*** Records provided Section Begins ***

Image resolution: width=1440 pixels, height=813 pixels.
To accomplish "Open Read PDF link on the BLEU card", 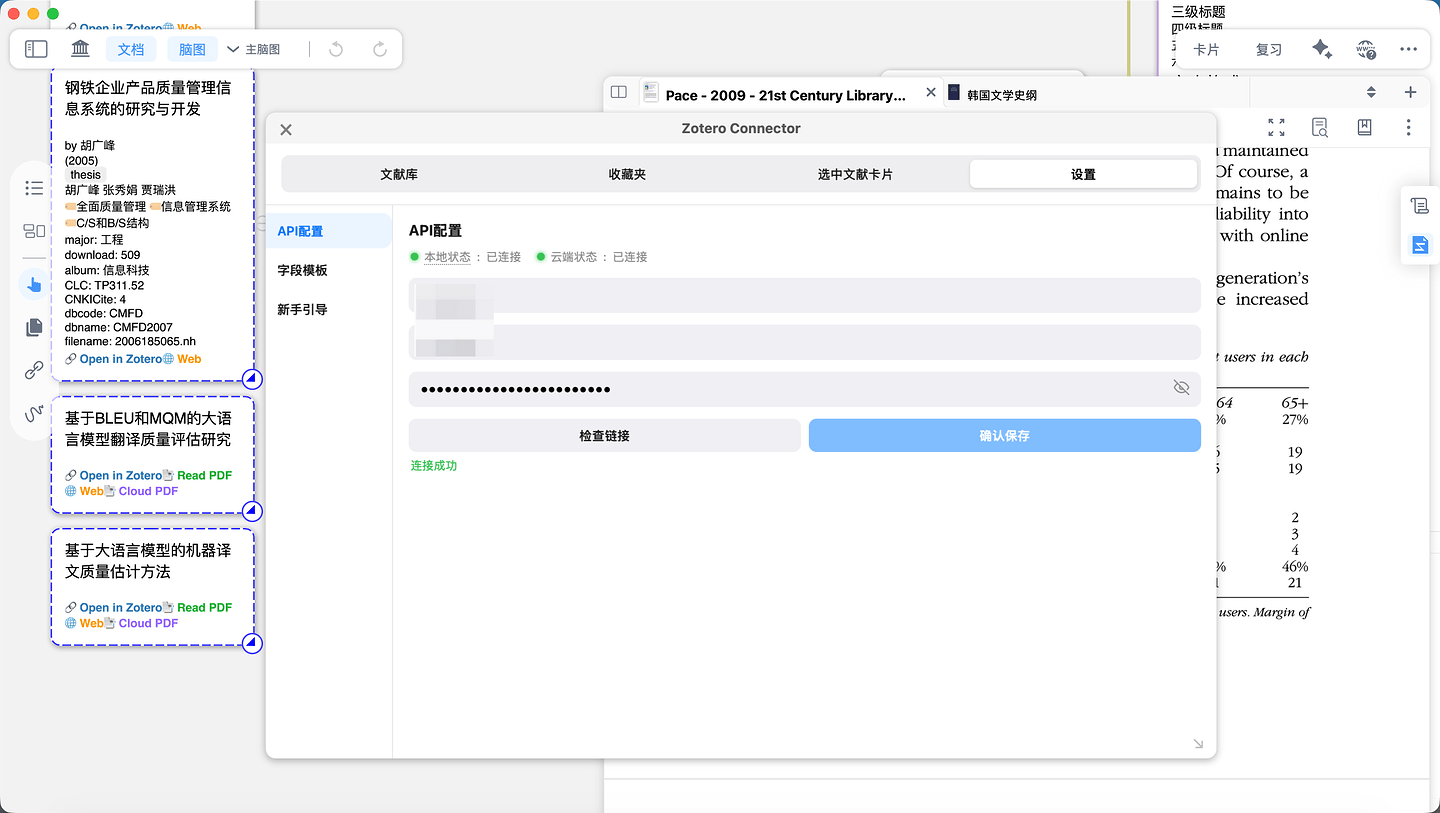I will 203,475.
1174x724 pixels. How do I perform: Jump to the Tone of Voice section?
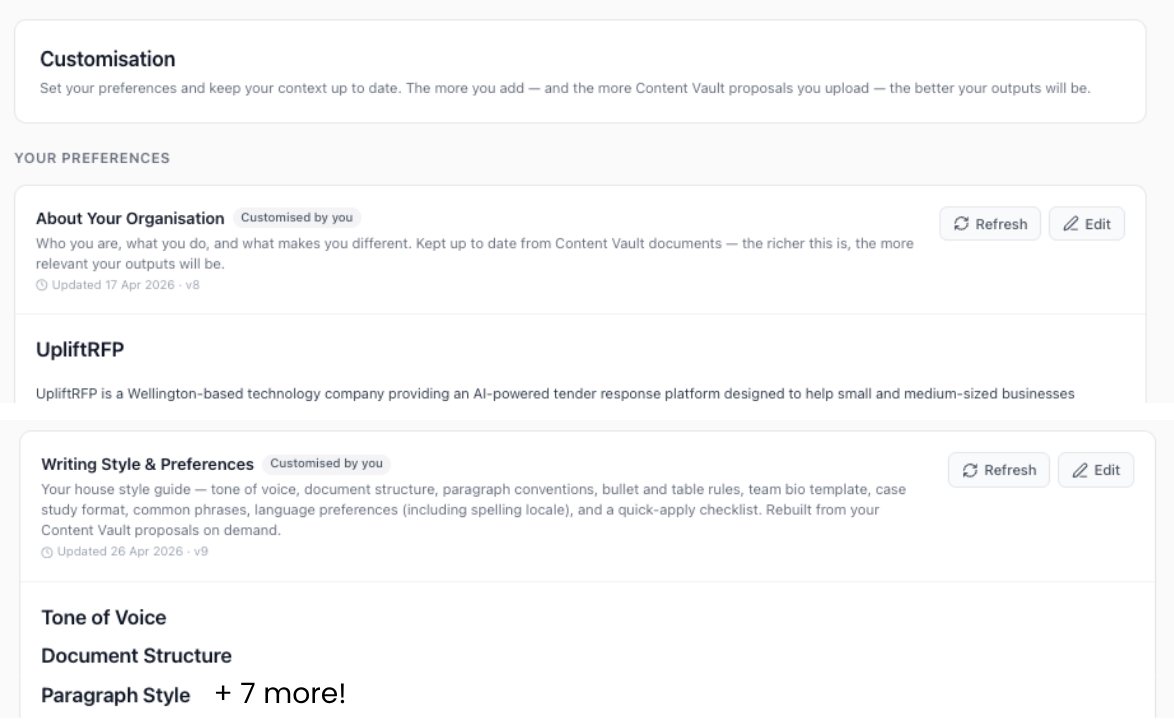(103, 617)
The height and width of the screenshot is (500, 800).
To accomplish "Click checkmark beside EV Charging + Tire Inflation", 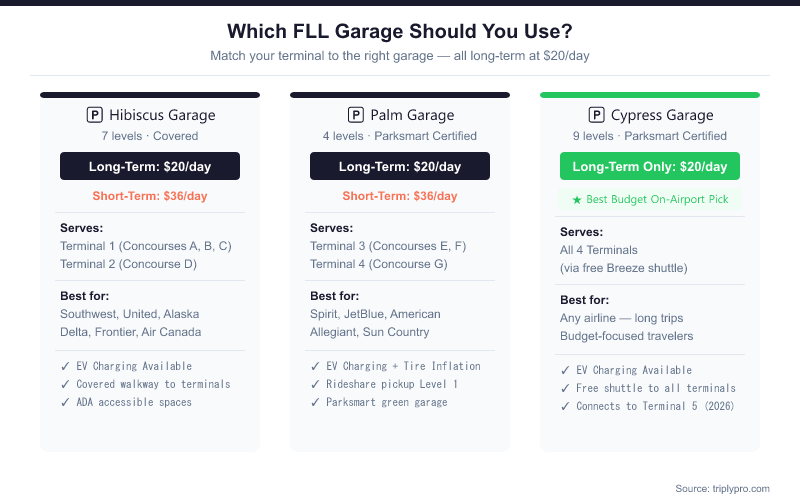I will coord(315,366).
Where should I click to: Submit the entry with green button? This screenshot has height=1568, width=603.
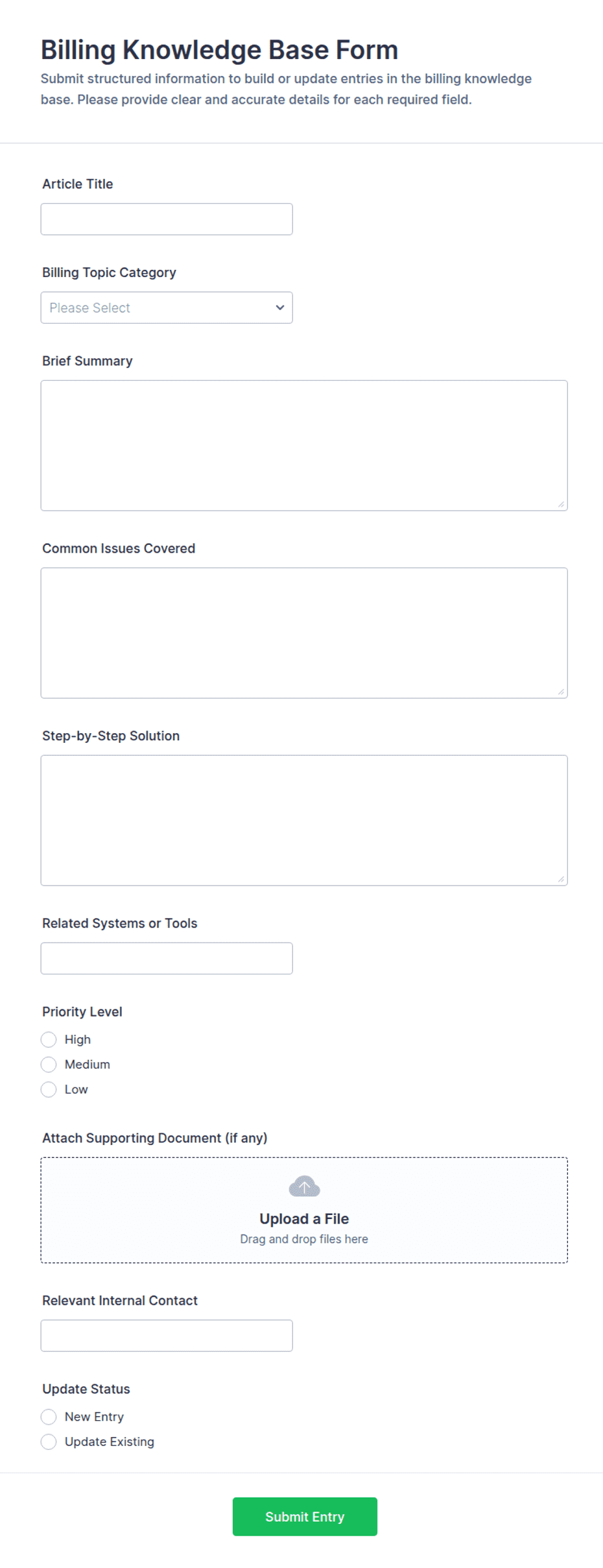pyautogui.click(x=305, y=1516)
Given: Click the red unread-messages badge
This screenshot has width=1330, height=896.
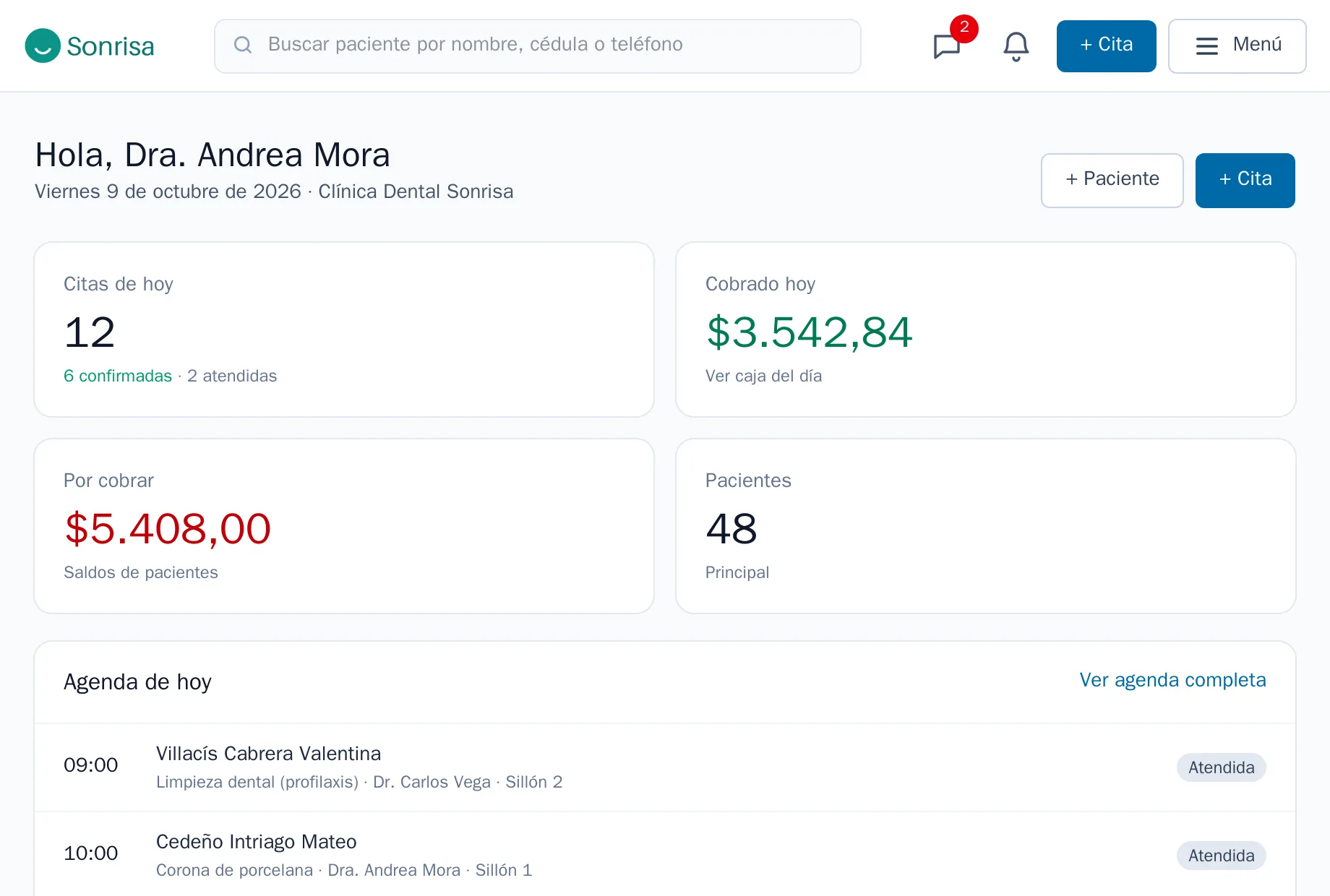Looking at the screenshot, I should [964, 28].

*** Records provided Section Ends ***

Task goal
Your task is to quote exactly the lines from the one with "Where should I" through the end of the material, both included, without reproducing any pictures.

Result of the exercise
Where should I click to: Submit the entry with green button? This screenshot has height=1568, width=603.
pyautogui.click(x=305, y=1516)
Given: Click the red unread-messages badge
This screenshot has width=1330, height=896.
Looking at the screenshot, I should [964, 28].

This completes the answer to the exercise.